** Start SUPPLIED MATERIAL **

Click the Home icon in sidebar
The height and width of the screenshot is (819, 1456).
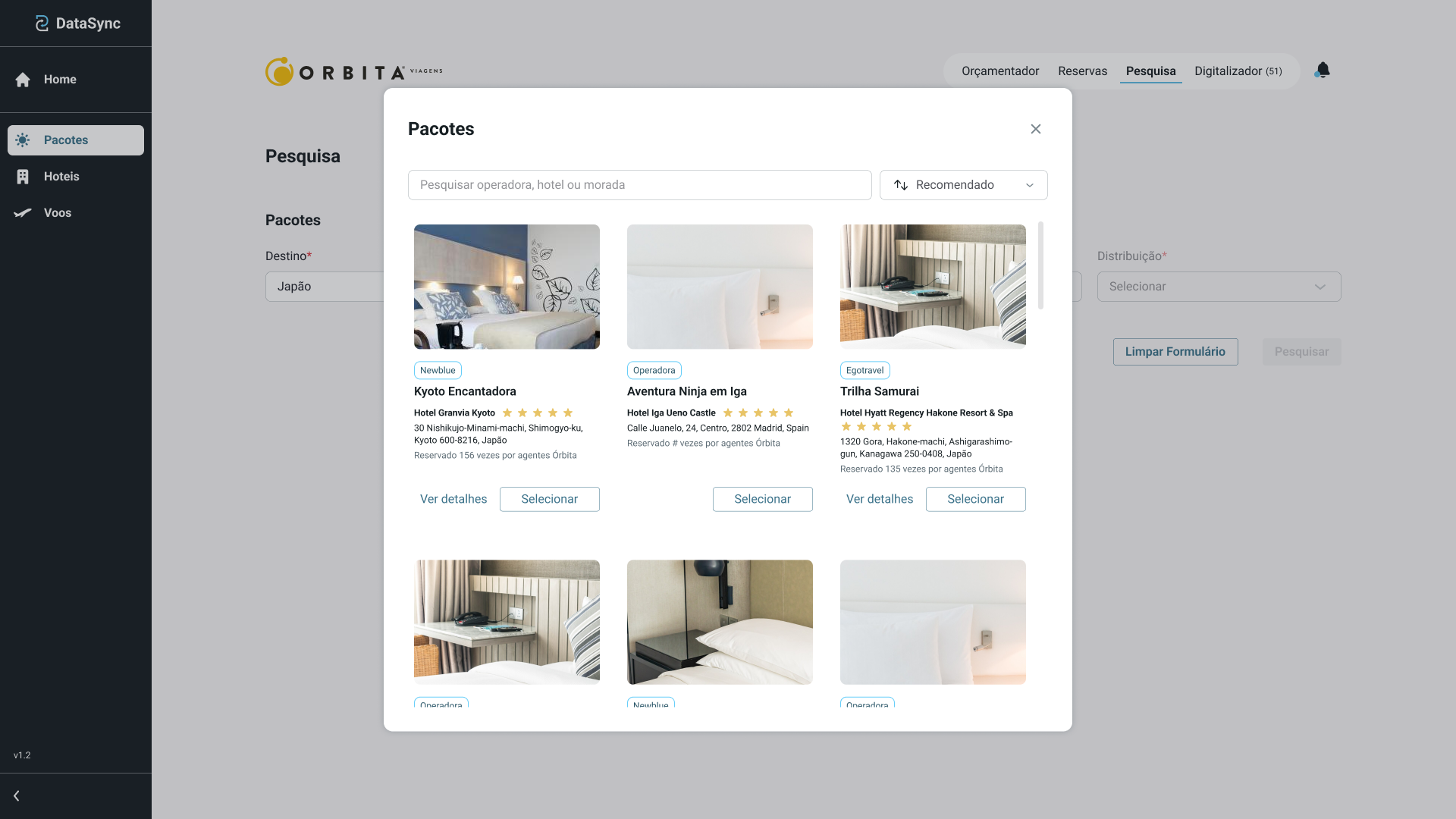[23, 80]
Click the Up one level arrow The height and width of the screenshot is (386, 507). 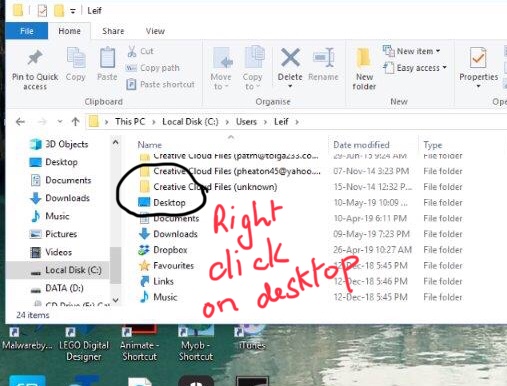[75, 122]
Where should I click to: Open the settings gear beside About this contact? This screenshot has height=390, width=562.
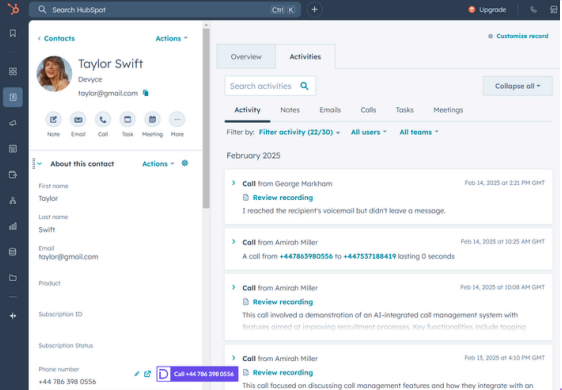185,163
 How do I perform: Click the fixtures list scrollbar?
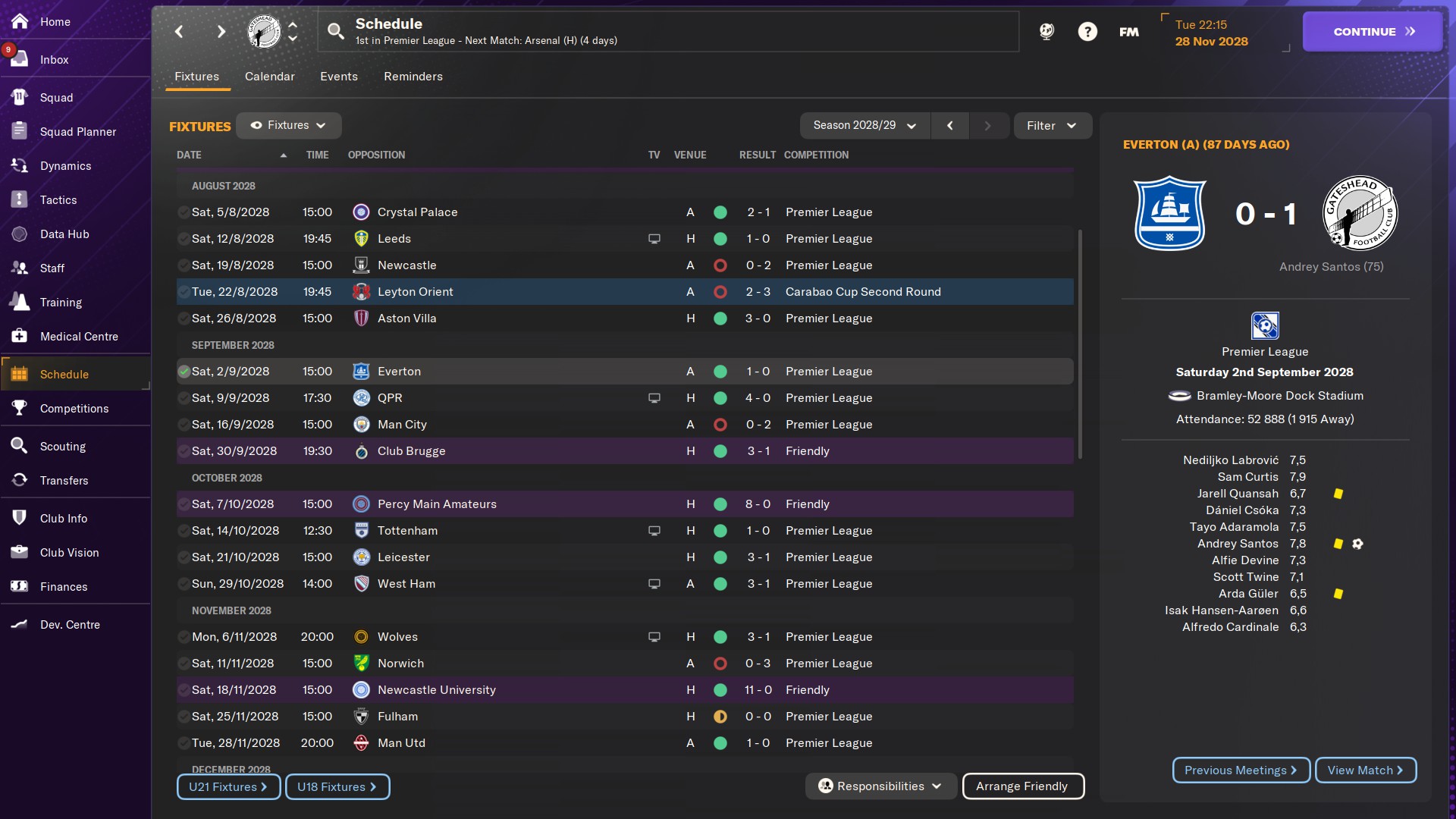pyautogui.click(x=1080, y=345)
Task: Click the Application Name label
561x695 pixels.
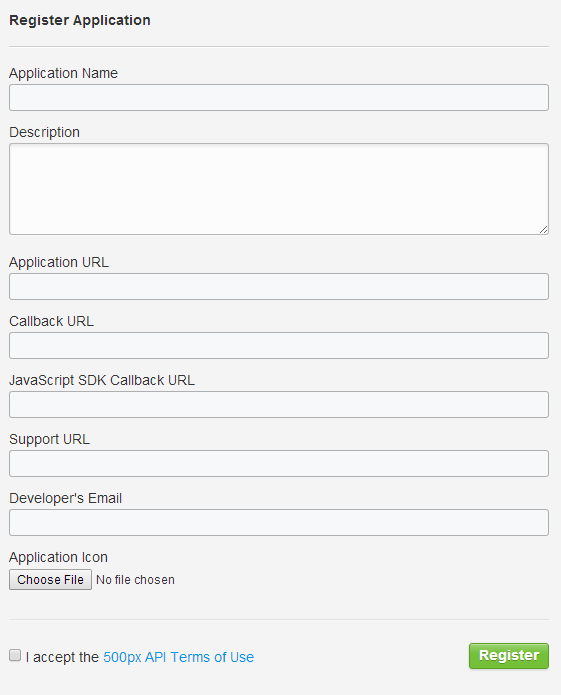Action: point(63,73)
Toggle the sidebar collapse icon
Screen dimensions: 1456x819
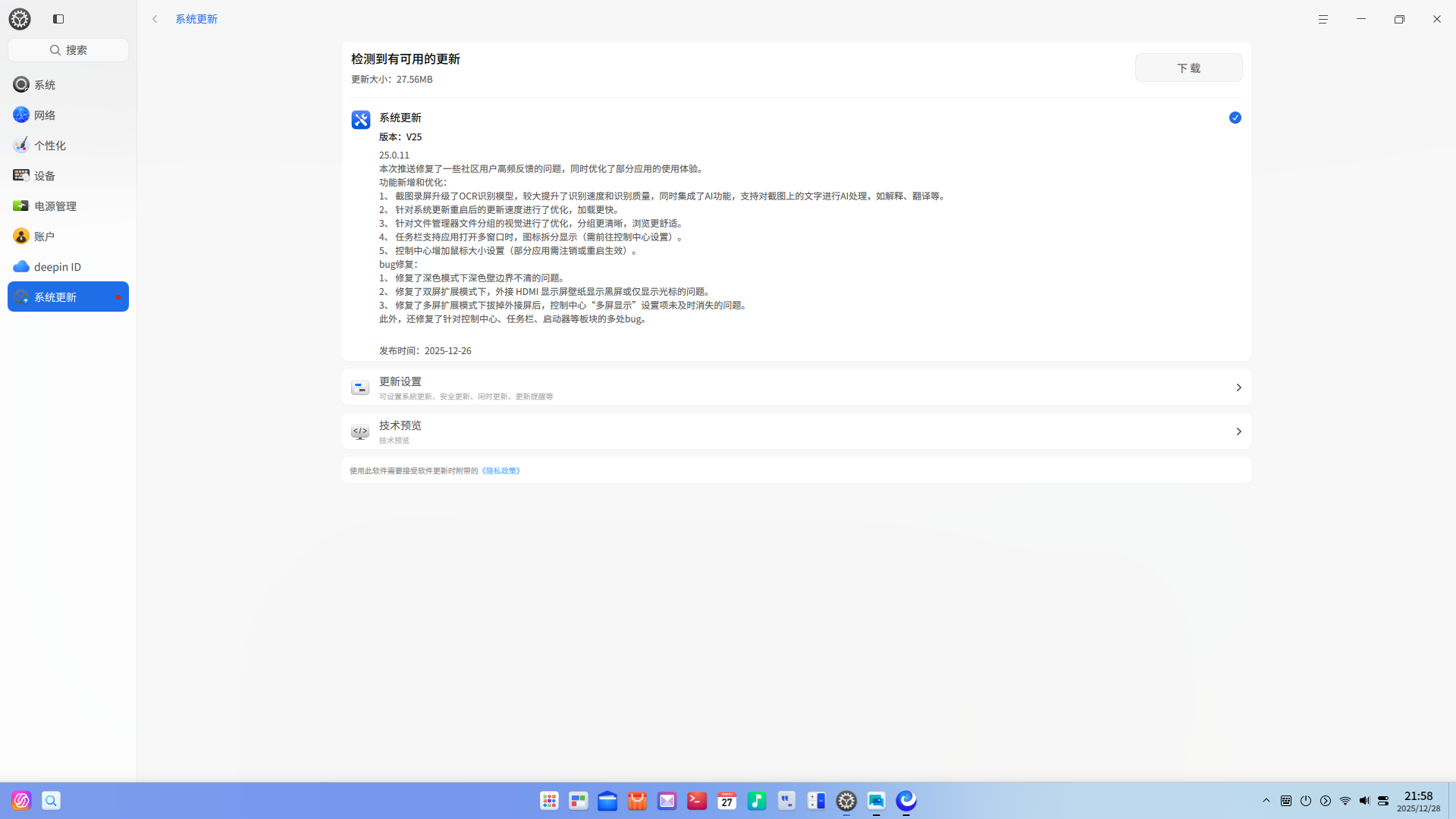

** End SUPPLIED MATERIAL **

TASK: Rewrite the rows that begin at the line containing "How do I perform: Click" and run through the end of the rows, changing "label" to "caption" and keeping everything else the same. Return only those lines, without the pictures.

TASK ANSWER:
 How do I perform: Click the fixtures list scrollbar?
pyautogui.click(x=1080, y=345)
Task: Click the Application Name caption
561x695 pixels.
Action: point(63,73)
Toggle the sidebar collapse icon
Screen dimensions: 1456x819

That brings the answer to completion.